We use defaultPlugin to create a plugin that does nothing at all, and add our own gcdPlugin type-checker plugin. Plugin’s can be given command line options, but we just ignore them.

The TcPlugin record has three fields:

  • tcPluginInit: Initialises the state used by our type-checker plugin. We will use it to look up the TyCon (type constructor) of the GCD type family. One can also perform IO operations in tcPluginInit, and have the state contain IORefs.
  • tcPluginSolve: The main solver function, this is were we will actually perform the gcd calculation.
  • tcPluginStop: Cleaning up of the state. We have no use for it, but it can for example be used to remove files that are used as a communication medium with an SMT solver.

Our type-checker plugin solves equations involving our GCD type family, so we need to know that the types that we are dealing with actually involve GCD. To do that, we need GHC’s internal representation of GCD, which is a TyCon. We do the lookup of our GCD TyCon in the initialisation of our type-checker plugin, so that it becomes our plugin’s internal state:

lookupGCDTyCon :: TcPluginM TyCon
lookupGCDTyCon = do
    md      <- lookupModule gcdModule gcdPackage
    gcdTcNm <- lookupName md (mkTcOcc "GCD")
    tcLookupTyCon gcdTcNm
  where
    gcdModule  = mkModuleName "GHC.TypeLits.GCD"
    gcdPackage = fsLit "ghc-typelits-gcd"

The name of our package is going to be “ghc-typelits-gcd”, and the module in which we defined GCD is “GHC.TypeLits.GCD”. In the above code, we first look up the GHC.TypeLits.GCD module in the ghc-typelits-gcd package, we then look up the full Name of the thing we call “GCD”, and finally look up the actual GCD TyCon.

Actually solving something

So we’ve done all the setting up for our type-checker plugin, and are now ready to implement the business end of it. But what does a type-checker plugin actually do? Well, it solves Constraints, the types that in our Haskell code usually appear on the left of the => arrow.

In our case, we will be solving equality constraints, that is, given the following haskell code:

f :: Proxy (GCD 6 8) -> Proxy 2
f = id

we have to say whether the equality GCD 6 8 ~ 2 can be proven. So let’s start with the type signature of our solver:

solveGCD :: TyCon -- ^ GCD's TyCon
         -> [Ct]  -- ^ [G]iven constraints
         -> [Ct]  -- ^ [D]erived constraints
         -> [Ct]  -- ^ [W]anted constraints
         -> TcPluginM TcPluginResult

The first argument is the plugin’s state, which in our case is just the (immutable) TyCon of our GCD type family. Next come three categories of constraints that GHC’s solver pipeline is giving to us:

  • First are the given constraints, these are the proven facts about types available to the compiler.
  • Second are the derived constraints… to be honest, I never really understood what they do, apparently they help with improving error messages, but I never investigated them in depth.

## [Requirement A]
In the GHC type-checker plugin tutorial, which field of the TcPlugin record handles cleaning up the plugin's state?
## [Requirement B]
Pick up the GHC type-checker plugin tutorial after its final sentence and keep writing it.

## [Dataset content]
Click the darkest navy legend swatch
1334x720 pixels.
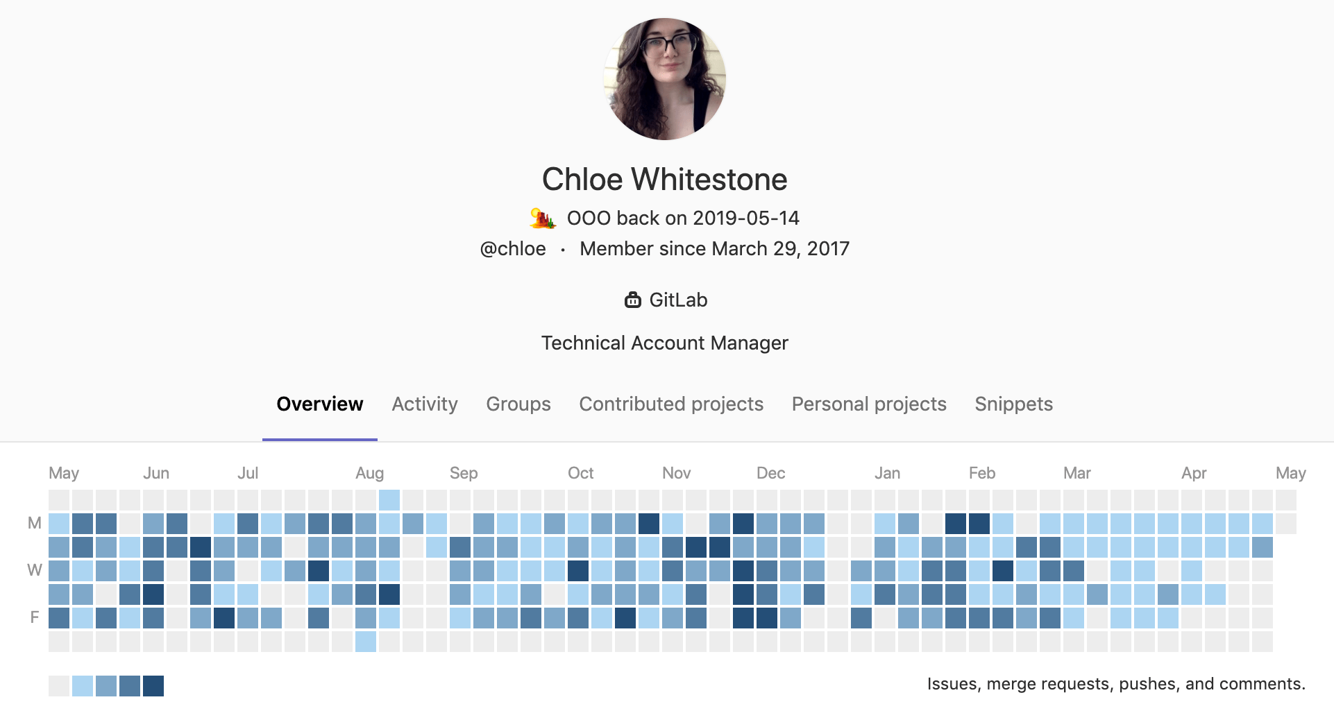[153, 686]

## [Output A]
tcPluginStop

## [Output B]
  • And finally, there are the wanted constraints. These are the constraints that the compiler wants us to either:

    • Prove, so that the valid program type checks, or,
    • Disprove, so that it can give a good error message. That is, unsolved constraints also result in errors, but constraints that are outright rejected result in better error messages.

The result of our plugin is:

data TcPluginResult
  = TcPluginContradiction [Ct]
  | TcPluginOk [(EvTerm,Ct)] [Ct]

where we can either return TcPluginContradictions cts, where cts are all the wanted constraints that we deemed insolvable (think 2 + 3 ~ 4 for ordinary natural numbers). Or we can return TcPluginOk proven newWanted, where the proven are all the wanted constraints (Ct) that we solved together with with their proofs (EvTerm), and newWanted are all the new wanted constraints that must additionally be solved.

An example of the latter would be: given the constraint x + GCD 6 8 ~ 2 + x, my ghc-typelits-natnormalise plugin knows that addition is commutative, but doesn’t know anything about GCD, so it would return: TcPluginOK [("Believe me",x + GCD 6 8 ~ 2 + x)] [GCD 6 8 ~ 2]. The new wanted constraint, GCD 6 8 ~ 2, would then be picked up by the plugin that we are currently describing in this blog post.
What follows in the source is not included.